#### WORK TO BE COMPLETED
Which lines in the entries below contain the string "size"? Show every one of them, treating uppercase and lowercase as different.

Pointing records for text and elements

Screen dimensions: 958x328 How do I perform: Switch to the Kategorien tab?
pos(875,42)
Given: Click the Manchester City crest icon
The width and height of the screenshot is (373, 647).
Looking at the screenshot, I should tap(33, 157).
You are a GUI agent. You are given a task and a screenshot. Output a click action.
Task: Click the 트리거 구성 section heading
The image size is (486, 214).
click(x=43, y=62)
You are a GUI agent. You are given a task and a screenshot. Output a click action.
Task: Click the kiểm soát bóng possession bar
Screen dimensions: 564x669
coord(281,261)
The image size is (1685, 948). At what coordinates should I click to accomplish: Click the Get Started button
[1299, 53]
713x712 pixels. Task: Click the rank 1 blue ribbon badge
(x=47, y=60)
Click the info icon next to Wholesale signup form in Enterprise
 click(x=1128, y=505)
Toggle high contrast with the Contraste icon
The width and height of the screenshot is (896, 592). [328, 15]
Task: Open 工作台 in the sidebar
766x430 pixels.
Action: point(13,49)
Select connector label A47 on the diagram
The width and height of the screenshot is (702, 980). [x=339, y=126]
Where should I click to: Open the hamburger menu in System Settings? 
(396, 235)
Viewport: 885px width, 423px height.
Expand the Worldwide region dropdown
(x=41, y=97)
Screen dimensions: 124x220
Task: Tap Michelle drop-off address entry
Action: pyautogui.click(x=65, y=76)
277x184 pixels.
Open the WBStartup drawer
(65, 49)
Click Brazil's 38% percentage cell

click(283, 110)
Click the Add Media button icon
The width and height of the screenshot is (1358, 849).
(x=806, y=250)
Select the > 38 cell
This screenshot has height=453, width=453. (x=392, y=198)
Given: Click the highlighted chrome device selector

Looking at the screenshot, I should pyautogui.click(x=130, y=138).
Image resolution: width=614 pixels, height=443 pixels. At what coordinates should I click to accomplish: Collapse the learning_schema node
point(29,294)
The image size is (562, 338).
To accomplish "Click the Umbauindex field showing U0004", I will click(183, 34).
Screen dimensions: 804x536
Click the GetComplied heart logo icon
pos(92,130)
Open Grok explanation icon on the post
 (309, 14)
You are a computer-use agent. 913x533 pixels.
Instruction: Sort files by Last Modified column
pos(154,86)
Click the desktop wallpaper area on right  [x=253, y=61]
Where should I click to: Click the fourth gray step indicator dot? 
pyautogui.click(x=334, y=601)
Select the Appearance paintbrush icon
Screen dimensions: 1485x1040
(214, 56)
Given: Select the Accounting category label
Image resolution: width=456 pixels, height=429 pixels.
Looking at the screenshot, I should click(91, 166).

#### SOLUTION
The image size is (486, 214).
The image size is (1685, 948). At what coordinates should I click to accomplish: Click the Get Started button
The image size is (562, 338).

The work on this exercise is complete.